▸ Instruction: Reproduce the listing from its beginning through the line containing "Action: pos(920,640)", substituting "Deselect" for "Uncheck" and leaving everything else unchanged. Omit the pictures.
[start Supplied entries]
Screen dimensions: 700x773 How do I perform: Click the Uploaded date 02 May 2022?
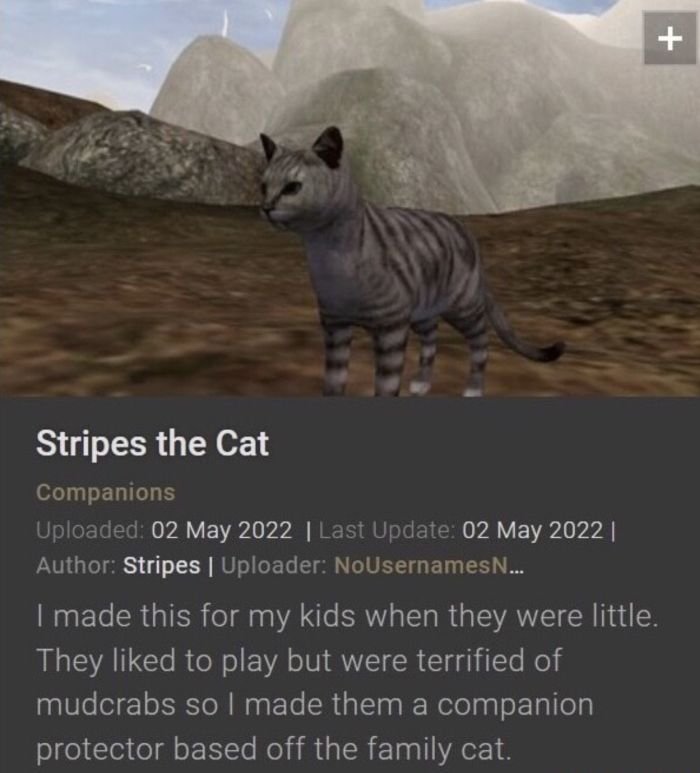click(222, 530)
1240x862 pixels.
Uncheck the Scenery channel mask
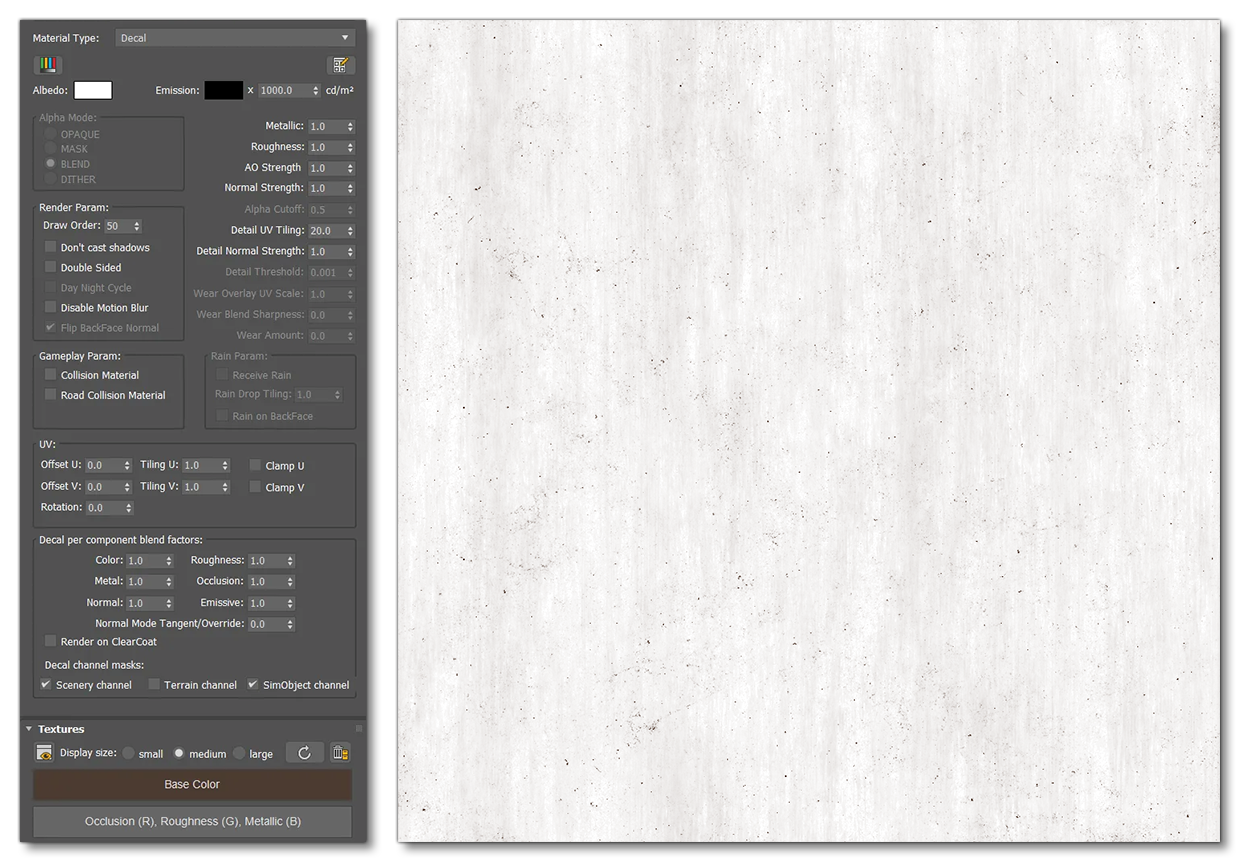click(x=45, y=684)
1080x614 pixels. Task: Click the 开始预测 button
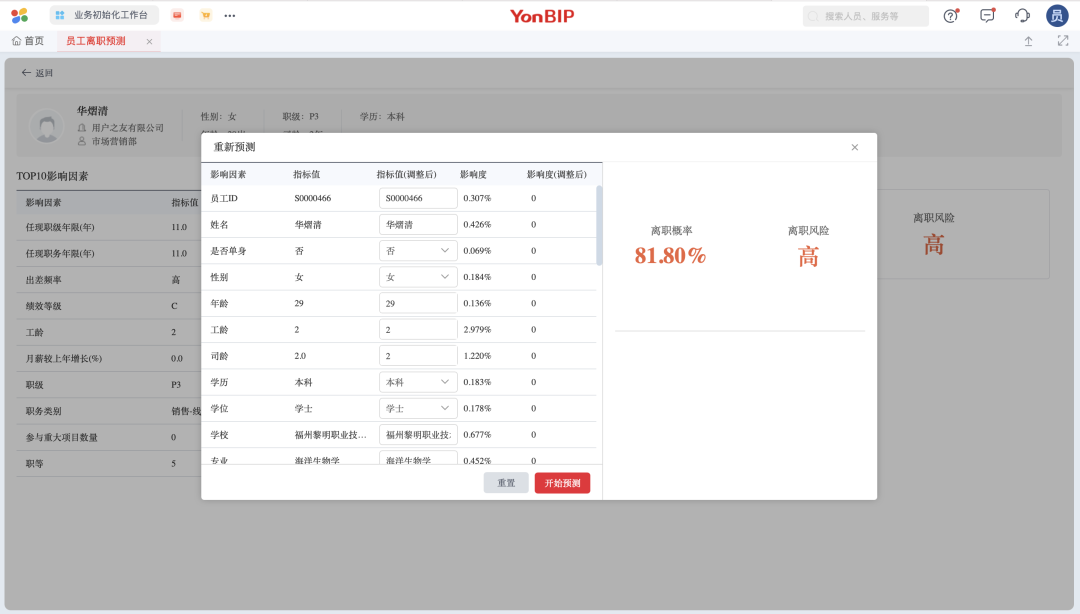(x=562, y=483)
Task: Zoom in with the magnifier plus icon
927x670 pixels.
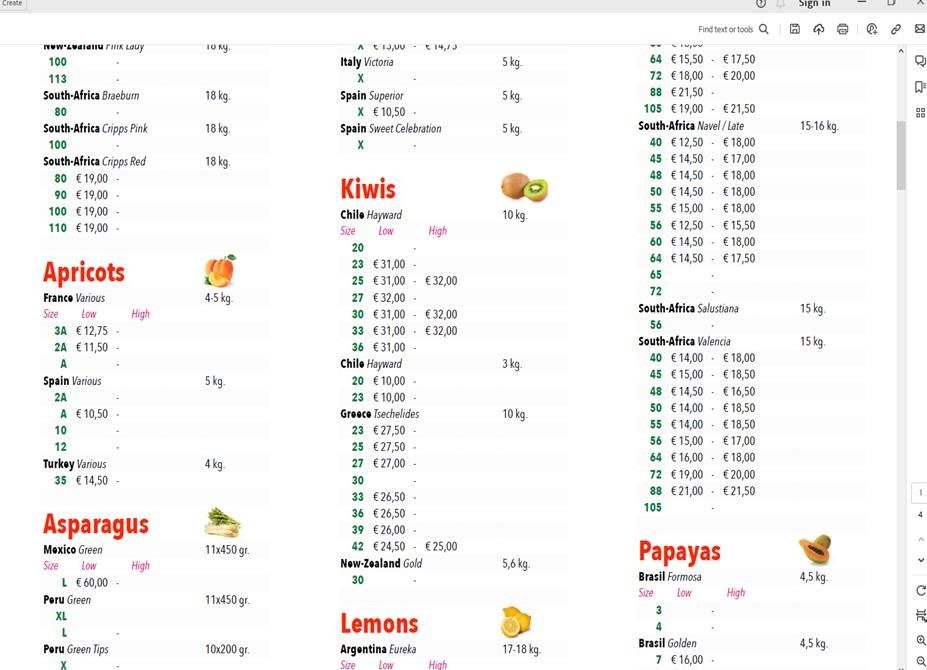Action: pos(920,640)
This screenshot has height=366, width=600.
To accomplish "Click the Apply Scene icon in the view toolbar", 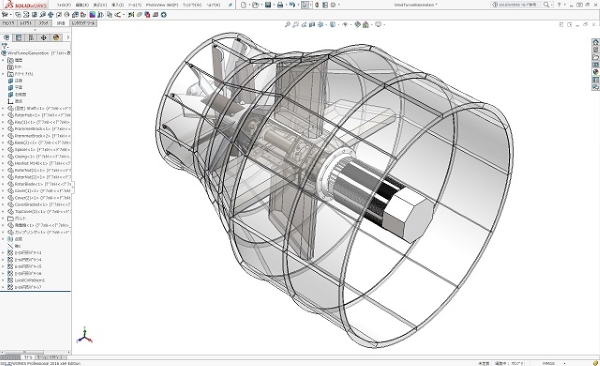I will [x=366, y=25].
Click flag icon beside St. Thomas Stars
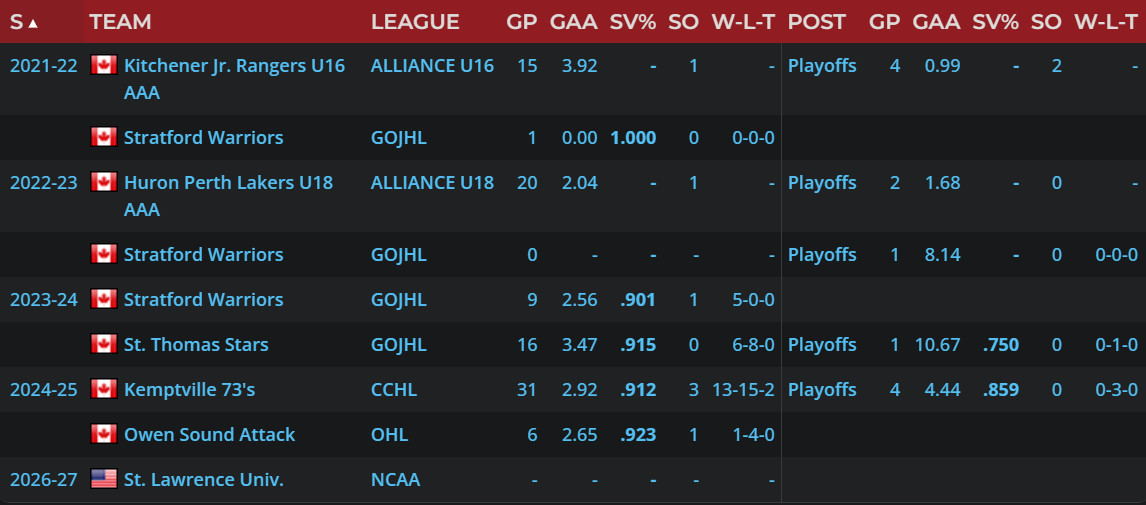The width and height of the screenshot is (1146, 505). (104, 345)
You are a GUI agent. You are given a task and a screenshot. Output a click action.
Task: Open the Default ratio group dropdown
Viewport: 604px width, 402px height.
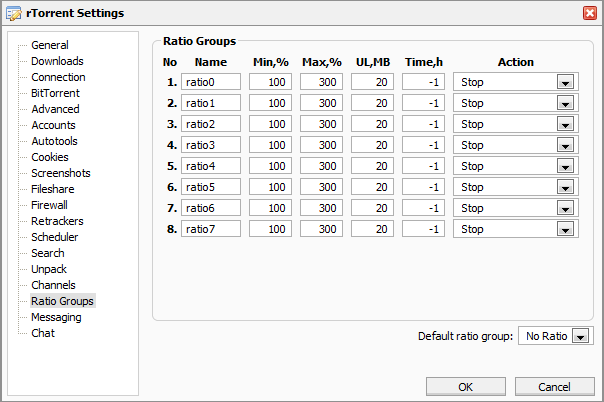coord(580,337)
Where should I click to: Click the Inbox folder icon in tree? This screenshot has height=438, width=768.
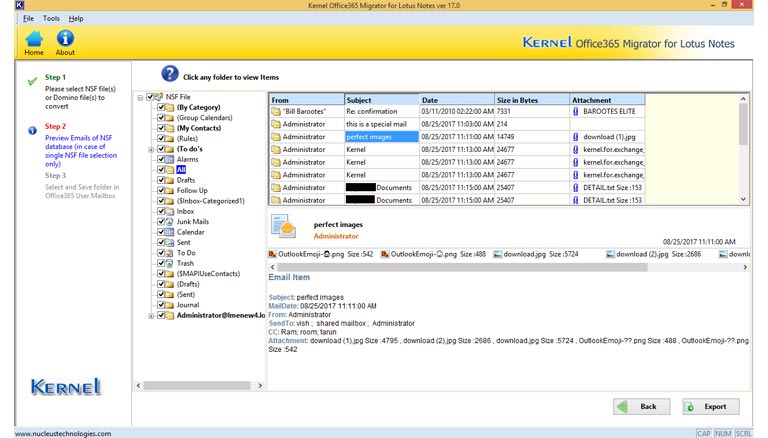pyautogui.click(x=170, y=211)
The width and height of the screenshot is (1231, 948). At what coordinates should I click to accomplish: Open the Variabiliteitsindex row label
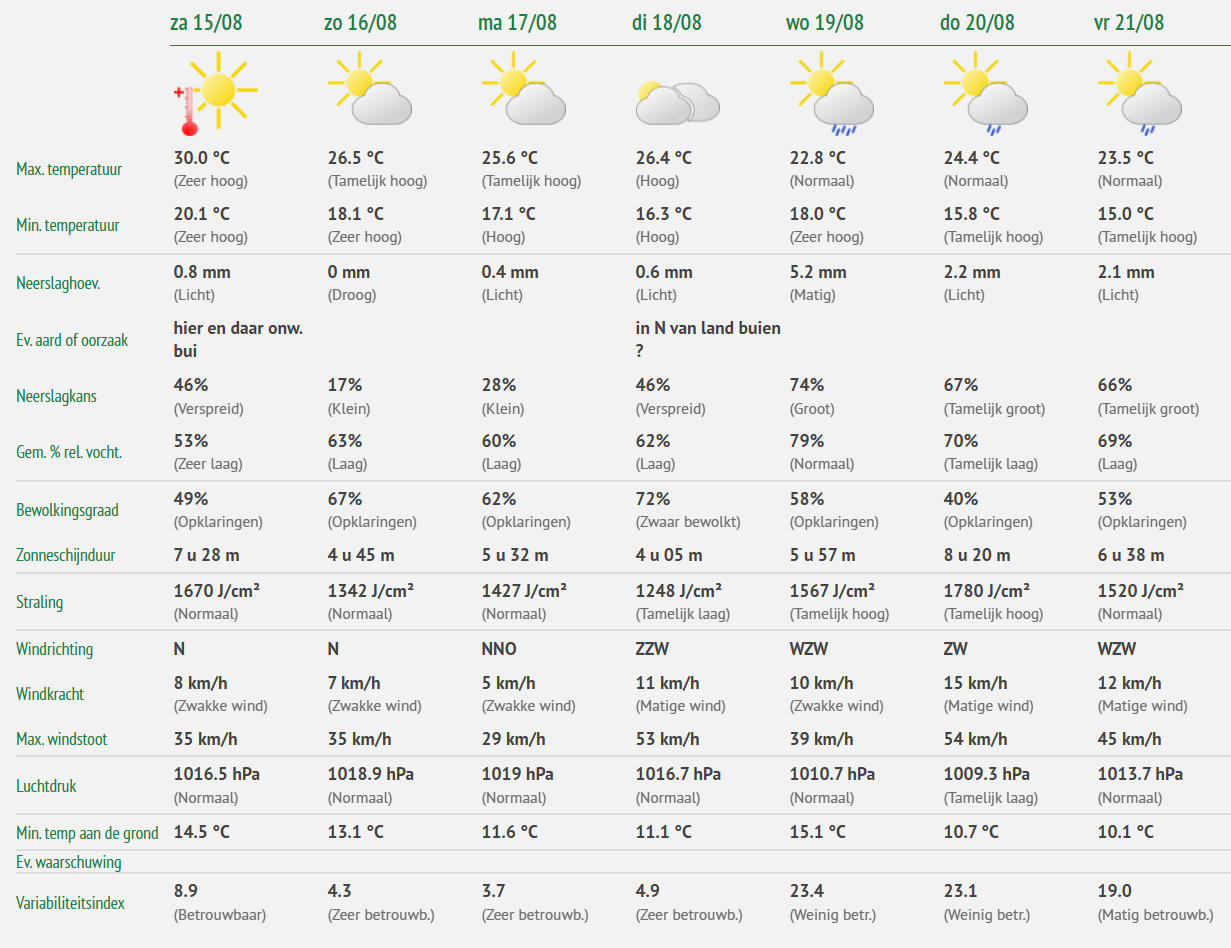pos(70,903)
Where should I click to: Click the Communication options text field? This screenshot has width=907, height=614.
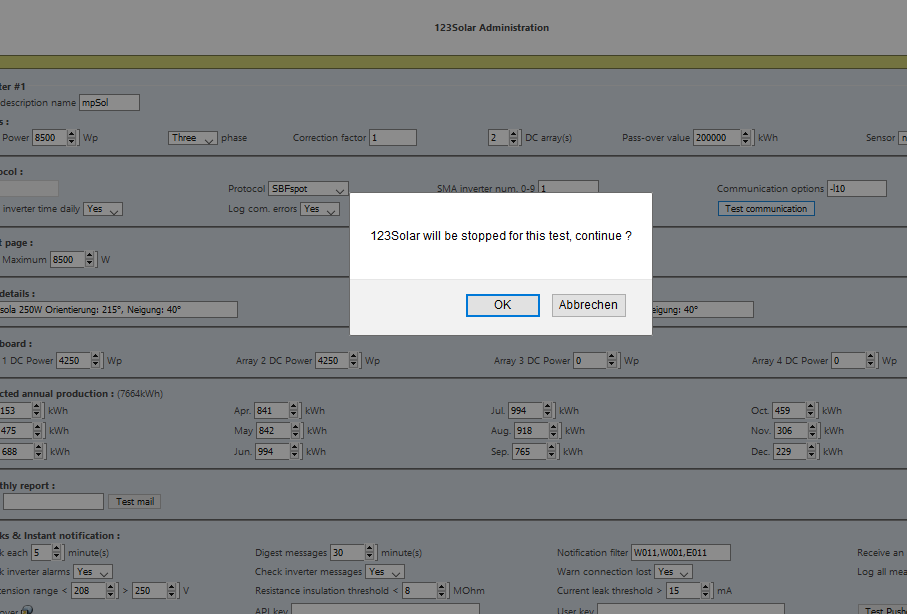[x=857, y=189]
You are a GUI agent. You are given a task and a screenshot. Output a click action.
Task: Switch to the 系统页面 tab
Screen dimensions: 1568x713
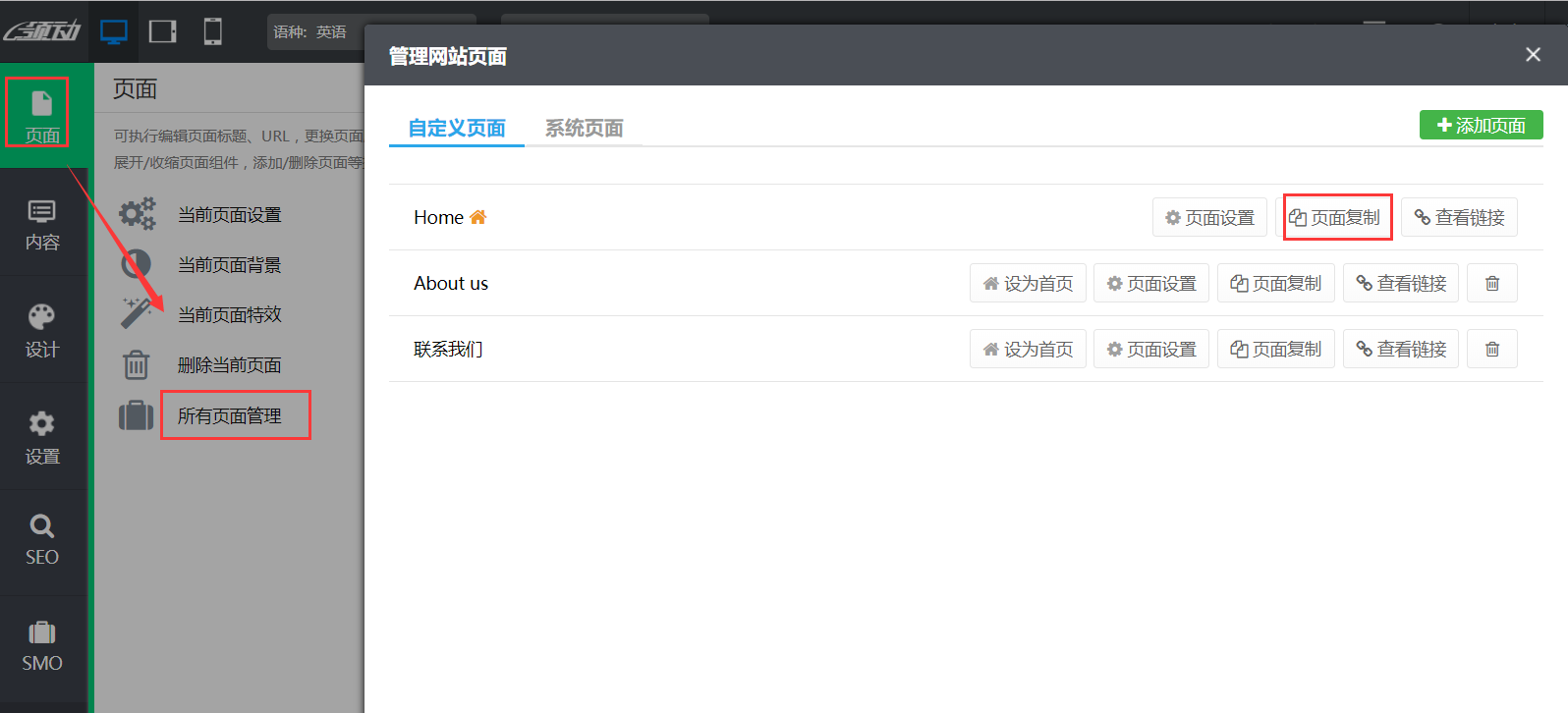[x=584, y=129]
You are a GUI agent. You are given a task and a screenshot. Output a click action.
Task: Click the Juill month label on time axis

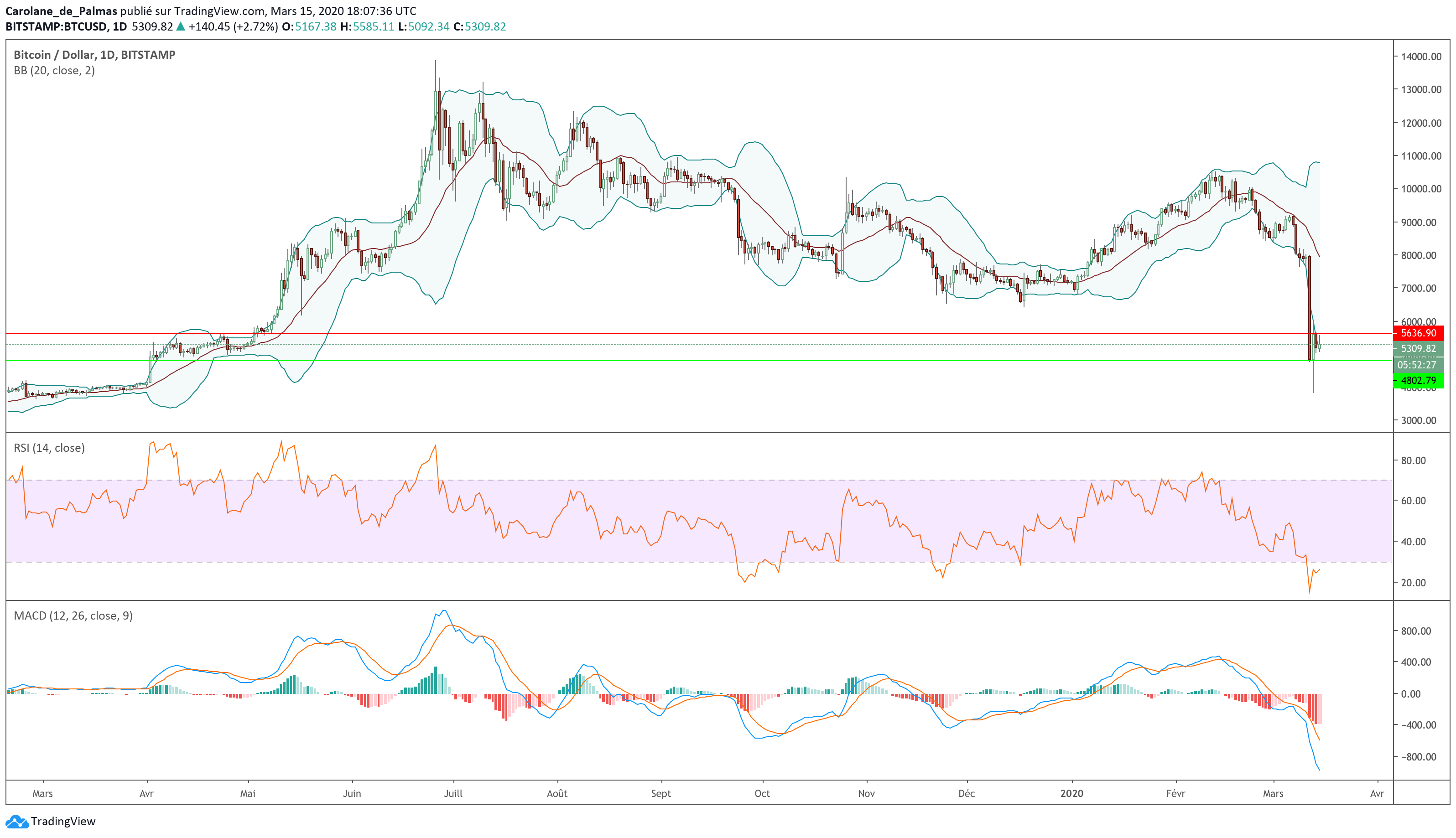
[end Supplied entries]
▸ The output:
Screen dimensions: 700x773 How do I perform: Click the Uploaded date 02 May 2022?
click(222, 530)
1240x862 pixels.
Deselect the Scenery channel mask
click(x=45, y=684)
1080x614 pixels. Task: Click the 开始预测 button
(x=562, y=483)
Task: Zoom in with the magnifier plus icon
927x670 pixels.
Action: pos(920,640)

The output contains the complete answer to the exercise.